One of the somewhat awkward parts of running a semi-successful blog and having a growing online presence is that lot of people end up knowing your shit. This can be tough when you write a personal development blog in which one of the key topics is happiness and you aren’t feeling all that happy.
But hey, I get all of my material from my real life. I may not say names or specific detailed stories, but everything I write about – hell, everything I talk about – has come in one form or another from something I’m dealing with in my own life. In fact, the whole reason I started this blog in November 2010 was because I was a hot mess, and I figured if I was going through things then other people out there must be feeling the same way.
For my own sanity and the authenticity of this blog I have to call myself out here – I’ve been kind of a mess lately. I’ve been stressed, unable to focus and very emotional. I’ve let work pile up like I never have before and I find myself wanting to sleep more than anything else. Then, when I do wake up, the first thing I remember is why I’m so upset to begin with – I had my heart broken by someone I care about.
Don’t get me wrong – it wasn’t a deceitful betrayal or anything like that – it was just a realization that things weren’t going to work out. In fact, despite the tears and the emotionally charged conversations – it was about an amicable a break up as possible. Or, at least, certainly the most amicable break up I’ve ever had. A break up where there’s no doubt the two parties care about each other. But even still, it hurts. A lot.
It’s a feeling I need to learn how to deal with since I typically avoided relationships like the bubonic plague for years on end. And it finally gave me an excuse to pick up Marianne Williamson’s A Return to Love which emphasized something I already knew but still needed to hear -sometimes pain is what happens when you start opening yourself up again – the Universe throws you shit and you have to learn the lesson. Sometimes the Universe gives you an assignment precisely to bring up your shit – not to hurt you, but to shed light to it and help you overcome it.
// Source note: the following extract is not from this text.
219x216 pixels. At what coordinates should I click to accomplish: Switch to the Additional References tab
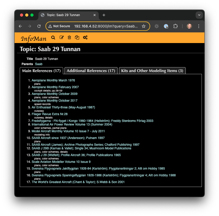tap(91, 71)
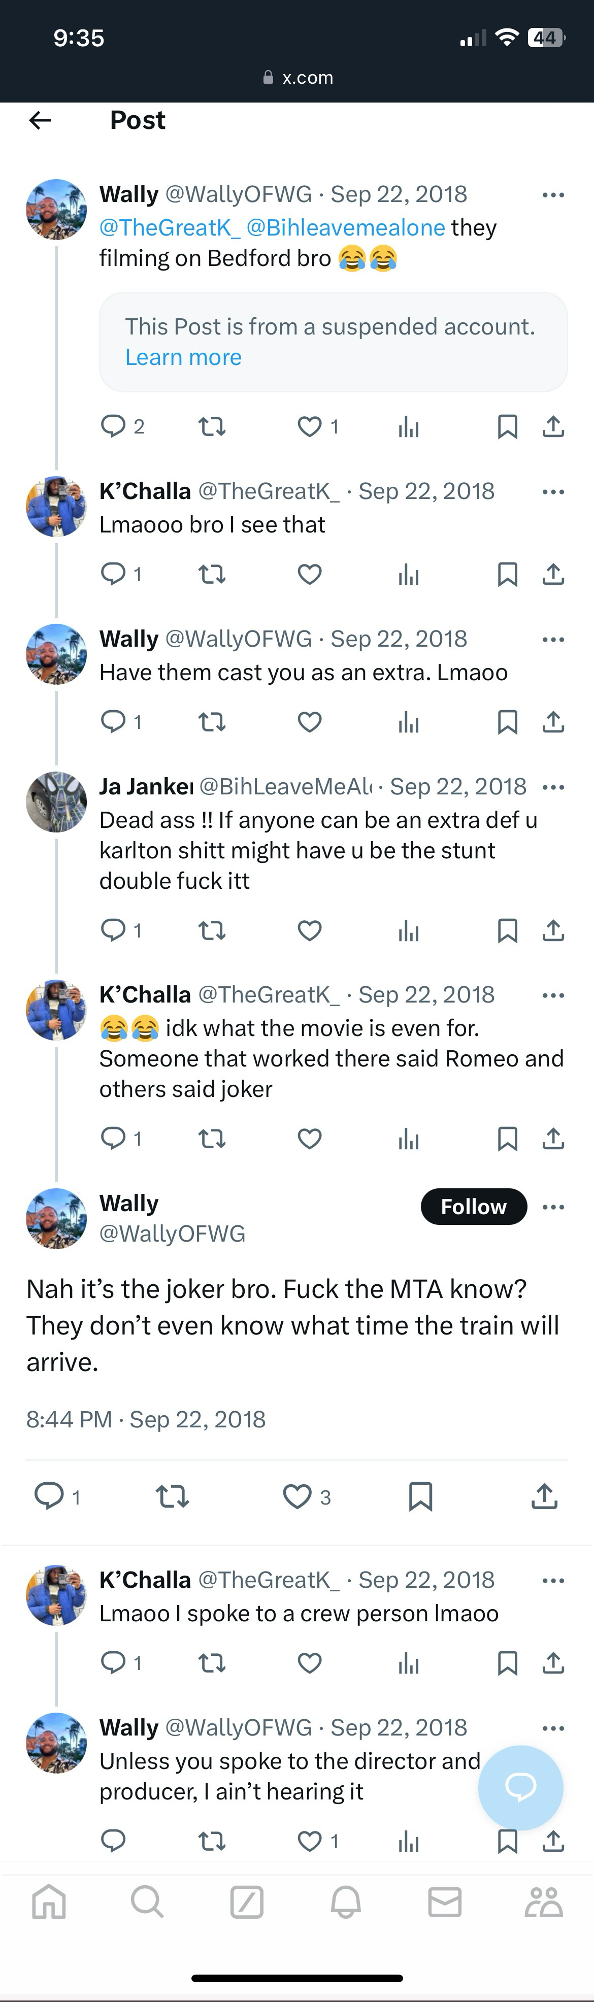Share the main 8:44 PM post
Viewport: 594px width, 2002px height.
pos(544,1496)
Besides, if you start truly living life you have to fully accept all of it - pleasure, pain and everything in between.
Typically I’m very hard on myself as a personal development junkie. Some of you may experience this as well: when you get upset at yourself for feeling hurt or angry. You think there’s a timeline to get over stuff. You think you should be stronger. You think you should be better.
In reality the only thing we need to be is compassionate with ourselves. We need to give ourselves the time we need to heal and take care of ourselves. And we need to do it without any judgement. If we don’t do that it may be much harder to forgive the person who hurt us. After all, if we don’t clean our side of the street how can we possibly be there for someone else? How can we even fathom forgiving someone else if we can’t even forgive ourselves for having feelings? The simple answer is we can’t.
Let yourself feel.
If something is coming up for you don’t resist it, just feel it and let it go. The day the break up happened I left work early and didn’t even show up the next day. I was literally sick to my stomach and knew I was too much of a wreck to function properly for a few days. So I stayed home and cried until I just couldn’t cry anymore. I took a step back and allowed myself to really feel whatever was happening at that moment. That way when I did go back to work I could at least focus a little more and get the job done.
Of course, I’m probably not done crying. In fact, I may have cried at work a few times this week. But the point is I have to let myself cry. I have to let myself feel the pain. Otherwise it will only get worse because resistance only causes further suffering.
Have a support system.
My friends are awesome. Period. Point blank. And even many of you readers (at least the ones I’m closer to) have reached out to me.
The last time I went through something like this I thought I had to figure it out all on my own. I didn’t let anyone in and just internalized everything which resulted in a 4 year hiatus from dating. This time is different. I’ve got my people and my people support me; especially when they take turns getting me out of the house, take crazy kick boxing classes with me, bring me cupcakes and constantly remind me that I’m doing okay.
Become aware of your ego.
It is so easy for the ego to take hold during heartbreak. For instance, despite the fact that I know damn well this person cares about me the ego still makes its presence known by questioning it. After all, romantic relationships are my Achilles’ heel. Or, even worse, the ego causes me to judge myself for getting sad or angry on the harder days.
Now more than ever I need to continue actively changing the conversation in my head. I need to remain positive, hopeful and present. I need to trust that it’s all working out the way it’s supposed to for what ever reason. I need to practice love and forgiveness on a daily basis. It’s all one big lesson at the end of the day.
If you’re going through something similar and don’t know where to start, you can begin by recognizing and outing your ego.
So although life is handing me a bit of a shit sandwich at the moment I know at the end of the day I’m going to be fine. It may not be today. Or tomorrow. Or next week. Or even next month. But if I continue to just let myself feel and practice compassion toward myself I can truly speed up the healing process. And one day I’ll be able to provide the same compassion and support for the person who hurt me – which I truly feel is the lesson I’m supposed to learn through this relationship.